I used to believe logistics failures happened at the airport. Congestion, delays, paperwork surely that’s where things fall apart. It was a comforting belief. It also turned out to be expensive.
My turning point began, as many disasters do, with confidence. Harvest looked good. The team was moving fast. Boxes were packed, labeled, and dispatched with what I proudly called “efficiency.” Planning, in my view, was something you did broadly. Execution? That was for the day things moved.
What I did not fully appreciate was that, in floriculture, time does not start at the airport, it starts at harvest. And if you get that wrong, everything else is just a well documented failure.
We harvested a little later than ideal. Nothing dramatic just waiting for “perfect” bloom stage. Pre-cooling? It happened… eventually. The cold room was full, but we made a plan (a dangerous phrase, in hindsight).
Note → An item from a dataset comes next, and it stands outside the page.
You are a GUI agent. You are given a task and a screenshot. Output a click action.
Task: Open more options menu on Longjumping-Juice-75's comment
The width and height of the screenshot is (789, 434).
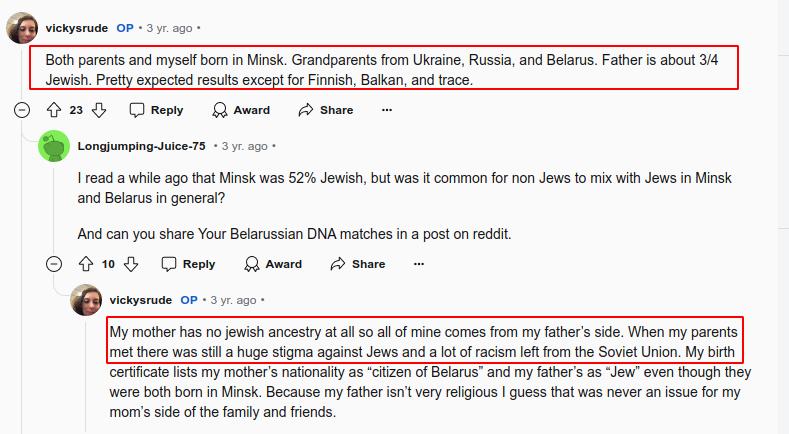pos(419,264)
Boxes waited. Flowers respired. Time, as I later learned, quietly slipped away long before logistics officially began.
By the time the consignment reached the airport, it looked like a success story. Smooth handover. On schedule. Minimal fuss. I remember thinking, this is how it’s done.
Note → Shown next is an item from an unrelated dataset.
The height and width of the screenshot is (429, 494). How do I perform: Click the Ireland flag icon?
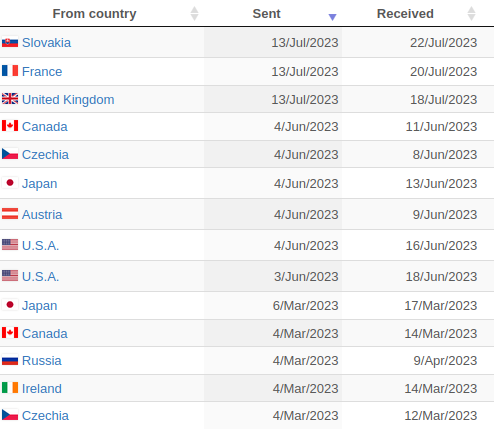click(10, 388)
Then came the feedback from market.
“Reduced vase life.”
“Inconsistent quality.”
“Temperature stress indicators.”
In short: the flowers had arrived… but not as themselves.
That’s when the uncomfortable truth landed faster than my shipment ever did. Nothing had gone “wrong” at the airport. The system had worked exactly as designed. The problem was that I had designed it poorly and executed it even more loosely.
I had treated planning as optional detail and execution as reactive effort. In reality, the two are inseparable. Planning sets the biological limits. Execution determines whether you stay within them.
What I had missed spectacularly was the primacy of early decisions. Harvest timing, field heat removal, cold-chain discipline: these are not small operational steps. They are where logistics performance is decided. By the time flowers are in transit, you are no longer managing quality you are negotiating with what remains of it.
In my case, there wasn’t much left to negotiate.
The real irony? I spent days questioning freight delays that never mattered, while ignoring hours at harvest and pre-cooling that cost me everything. Time was not lost in transit. It was spent carelessly at the start.
These days, I plan differently. Not perfectly, but deliberately. And execution is no longer about “getting things moving,” but about protecting what was planned.
Because in this business, time doesn’t disappear. It keeps score.